Creating a Pathway for Veterans & the Arts

According to the TN Department of Veterans Services’ 2016 Annual Report, Tennessee’s total veteran population is well above 503,000 and more than 218,000 are over the age of 65 years old, which is 43% of the state’s Veteran population. Due to recent engagements, growth in the retiree population seems inevitable. The 2016 Annual Report continues, “Between 2014 and 2015, the number of Gulf War Veterans in Tennessee increased from 166,663 to 177,562, which is an increase of nearly 11,000.” The Volunteer State is home to a total military population inclusive of Fort Campbell, which exists adjacent to Clarksville TN of 27,000+. Four military bases exist within our state’s borders: Milan Army Ammunition Plant Army Base in Milan, Holston Army Plant Army Base in Kingston, Arnold Air Force Base in Tullahoma, and NSA Mid South Naval Base in Millington. Tennessee is home to four VA Medical Centers, six Veteran Outpatient Clinics, 19 Community Based Outpatient Clinics and five Veteran Centers. Additionally, military and veteran resources are available through universities, service and nonprofit organizations.

Promoting creative expression through art, music, writing, dance and other artistic modalities help military service members, veterans and their families express themselves in new ways while improving their quality of life.  Individuals with opportunities to express themselves and share their stories can often better navigate the stress of transitioning from communities, being separated from family members or transitioning from military structure to the civilian workplace.  Art, more specifically, offers a nonverbal outlet of expression where many military veterans find their art to become an extension of themselves and their thoughts. This open creativity allows people of all backgrounds and ages to process traumatic experiences from their past and also navigate the visible and invisible challenges they face every day to foster growth and healing.

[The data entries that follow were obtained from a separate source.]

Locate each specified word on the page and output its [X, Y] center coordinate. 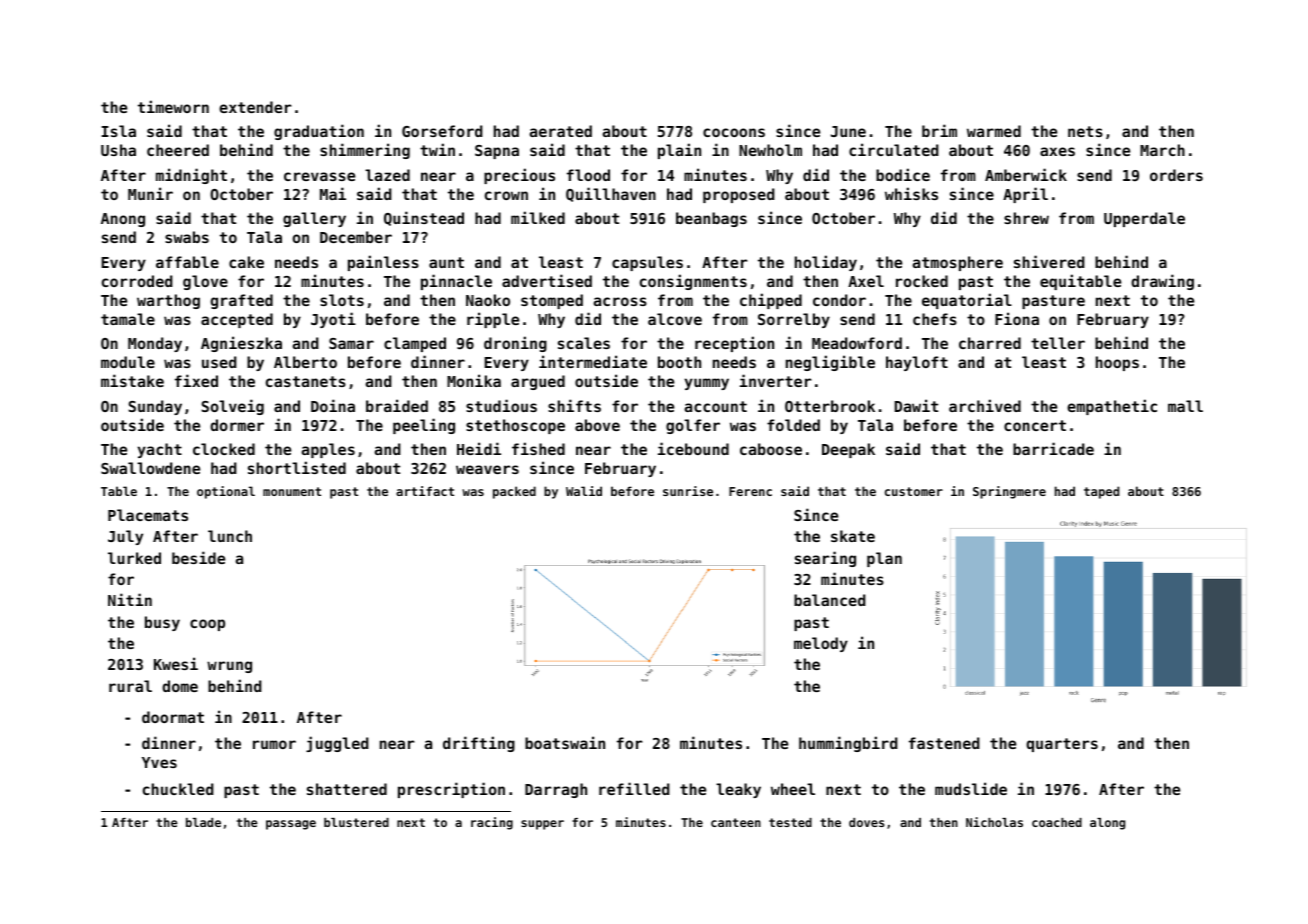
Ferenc [750, 491]
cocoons [734, 132]
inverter [776, 380]
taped [1101, 492]
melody [821, 644]
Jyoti [333, 320]
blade [203, 822]
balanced [830, 600]
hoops [1117, 363]
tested [790, 822]
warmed [994, 131]
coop [207, 625]
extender [255, 107]
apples [328, 450]
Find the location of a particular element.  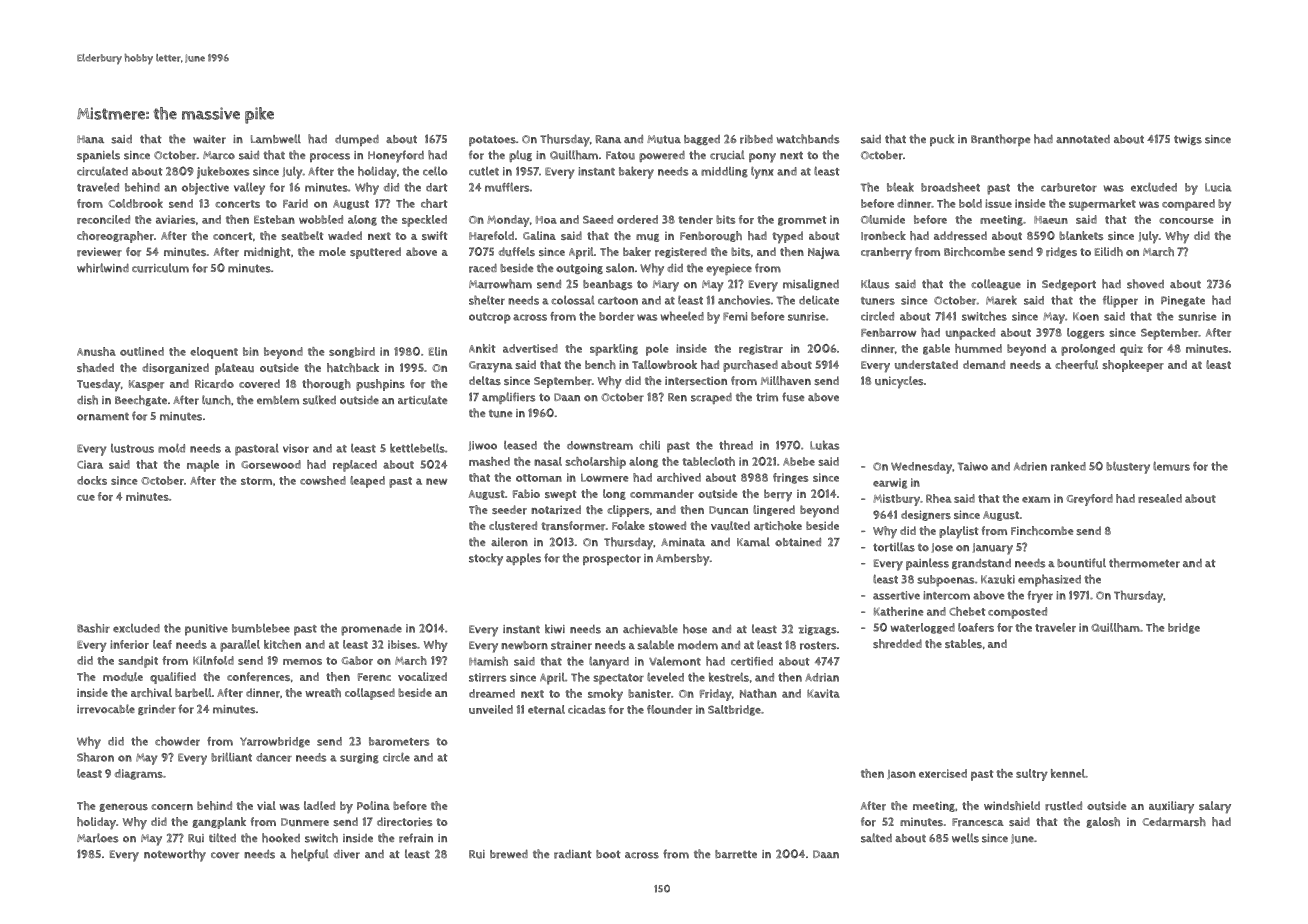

“Stressors can impact everyone, but there are some unique challenges that come from military service and the transition from uniform into the civilian life,” Tennessee Department of Veterans Services Commissioner Many-Bears Grinder said.  “Outlets such as the arts and creative expression are valuable resources for navigating the transitions faced by service members, reservists, veterans and their families.”

Participation in the arts goes beyond enhancing the quality of life of Tennessee’s heroes; it can be a unique and effective pathway to provide relevant support for the needs of our service members, veterans and their families. For these military audiences, engaging in arts activities:

  • Enhances physical and emotional healing and provides important health benefits in every stage from recovery to wellness;
  • Strengthens a sense of self, and creates opportunities to tell one’s story in different ways, including nonverbal means of expression;
  • Builds a connection with the community and diminishes feelings of isolation, both by making art in a group setting and also by instigating a public discussion about topics relevant to military service members, veterans and their families.